Встречи все-таки состоялись. Но не в ту пору, когда нью-йоркский полицейский Фрэнк Серпико в течение нескольких лет тщетно добивался приема у своего начальства и отцов города. Его попытки разоблачить коррупцию в рядах полиции наталкивались на стену безразличия. Встречи состоялись только тогда, когда имя Серпико стало известно всей Америке, через несколько часов после того, как прозвучал роковой выстрел. Местом встреч были не мэрия и не полицейский комиссариат, а гринпойнтская больница, куда Серпико доставили с тяжелым ранением в голову, полученным во время рейда на квартиру торговца наркотиками. Сюда, в палату, спешили выразить ему свое восхищение и сочувствие и мэр города Джон Линдсей, и полицейский комиссар Патрик Мэрфи, и его заместители, и главный инспектор полиции, и многие другие высшие чины.

К постели больного подошел мэр.

— Полицейский Серпико,— торжественно произнес Линдсей.— Я знаю, вам очень плохо. Но я хочу сказать вам, что вы очень смелый человек и все ньюйоркцы гордятся вами.

Визит мэра длился минуту. Он вызвал у раненого лишь чувства горечи и негодования.

Почти четыре года назад он встретился с одним из ближайших помощников мэра и перечислил ему десятки фактов, свидетельствовавших о широком распространении мздоимства в полицейском управлении и о нежелании шефов полиции предпринимать какие-либо меры для его пресечения. Помощник доложил о разговоре мэру. Но тот не проявил никакого интереса к этому вопросу, отказался встретиться с Серпико и предпочел закрыть глаза на преступную деятельность блюстителей закона. Да и сейчас в больнице мэр хвалил его лишь за храбрость, проявленную в схватке с гангстерами. Он ни словом не обмолвился о том, что не меньшее мужество Фрэнк Серпико каждодневно проявлял в течение нескольких лет, ведя борьбу с преступниками в полицейской форме.

Взяточничество среди полицейских было распространено столь широко, что Серпико столкнулся с ним почти сразу же, после поступления на службу. Один из полицейских 19-го участка вручил ему конверт с 300 долларами. Он пояснил Серпико, что это была его «доля» от регулярных выплат, которые делал «еврей Макс», организатор азартных игр в их районе.

Таково было первое знакомство с нравами, царившими в полицейском ведомстве, с организованным и систематическим взяточничеством. Серпико поспешил доложить о случившемся капитану Филлипу Форану, начальнику отдела, номинально призванному вести борьбу с коррупцией в рядах полиции. Казалось, здесь-то и должны были бы заинтересоваться сообщением Серпико и начать расследование. Но слова капитана поразили Серпико не меньше, чем получение взятки. У Серпико, пояснил ему Форан, есть два пути: первый — забыть об инциденте, второй — продолжать свои разоблачения, выступить свидетелем в большом жюри. «Но после окончания суда,— предупредил капитан,— ваш труп может оказаться в Ист-Ривер».

- [СОХРАНЁННЫЕ ДАННЫЕ]
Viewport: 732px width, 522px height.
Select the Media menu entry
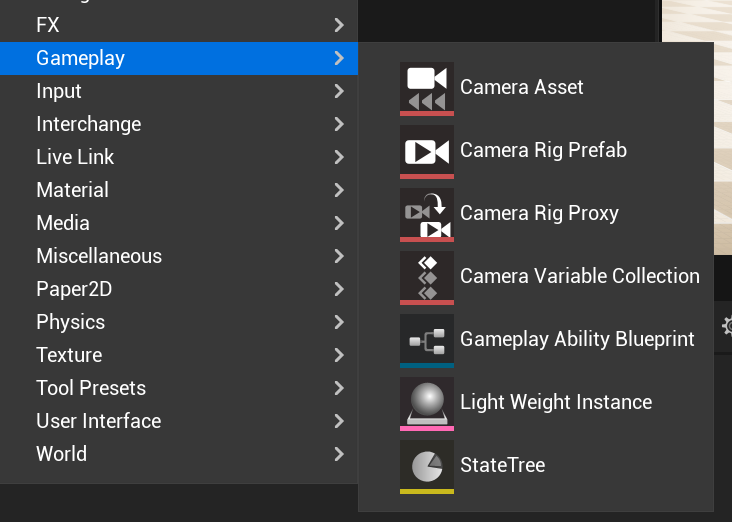(x=63, y=223)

- [ЗАДАНИЕ]
Перечислите всех людей, которые в тексте о Фрэнке Серпико названы по имени, и для каждого укажите, кто он по словам текста.

- [ОТВЕТ]
- Фрэнк Серпико — нью-йоркский полицейский.
- Джон Линдсей — мэр города.
- Патрик Мэрфи — полицейский комиссар.
- Филлип Форан — капитан, начальник отдела, номинально призванного вести борьбу с коррупцией в рядах полиции.
- Макс («еврей Макс») — организатор азартных игр в районе, где служили полицейские 19-го участка.